Students in our district are actively involved in problem solving from the time they begin their schooling at the Kindergarten Center. Students at the Kindergarten Center are using various materials to create patterns of different color shape, and size. As well they are figuring out ways to create, describe and extend patterns.

In first grade students are problem solving, solving scenarios that involve unknown quantities. For example, a problem may read, “Steve has 6 pennies in his pocket. His mother gives him some more, now he has 14. How many pennies did Steve’s mother give him?” A problem like his may require students to model the problem at first before being able to “see the problem.”

Second grade is where we dive into the discussion of symbols including the greater than (>) and less than (<) signs. Students are given opportunities to compare whole numbers up to 100. I would think tha once students were flexible enough with numbers and the symbols that could begin to compare simple expressions using whole numbers.

The greater than and less than symbols are extended to include unit fractions such as 1/2, 1/3, 1/4, etc in third grade. As well, students are describing and extending numeric (addition and subtraction) and geometric patterns.

As you can see from a previous N.Y.S. Exam, students need to be able to determine the correct number to place in the open sentence to make it true. As students gain more experience, they need to see that a variable can have more than one answer (x²=64) or a set that meets the requirement (x ≤ 33).

Fourth grade sees the introduction of ≠ to the symbols previously introduced as well as comparing decimals. They are also exposed to determining the solution or solutions to > and < type problems. As well, students are asked to analyze and state the rule for input/output boxes as well as tables. This is where students may begin to generalize and state rules algebraically.

During the Post-March time period of 5th grade, students are now learning how to solve algebraic expression. Students should and need to have a fluency with the number facts in order to give their full attention to solving these problems. They are also asked to translate simple verbal expressions into algebraic expressions as well as substituting a number for a variable and solve.


This is a Part II question from a previous 6th grade state exam. Although students may revisit this concept in 6th grade, it is extremely important to continue to lay the groundwork in 5th grade for students to be able to think algebraically.

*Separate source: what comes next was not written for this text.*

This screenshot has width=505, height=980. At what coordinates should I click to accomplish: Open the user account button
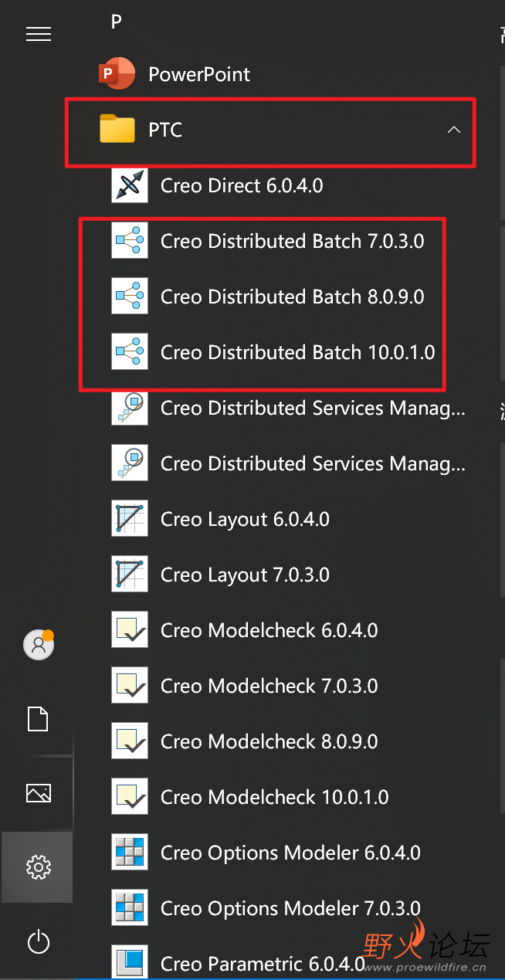pos(38,645)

At the 6th grade level, students will continue to be exposed to solving problems algebraically but no performing two-step problems as opposed to the one-step problems they saw last year. As well, they are learning how to translate two-step verbal sentences into algebraic expressions.

Seventh grade is the year when teachers and students are solving multi-step equations, one-step inequalities, and evaluating formulas. As well, students are representing a pattern from an equation or table graphically. they are also writing equations to represent functions from a table.

As you can see, concepts and skills build upon one another from kindergarten through seventh grade. I believe by including algebra throughout the grades as well as having a strong foundation in numeracy, students will be prepared for algebra in 8th grade.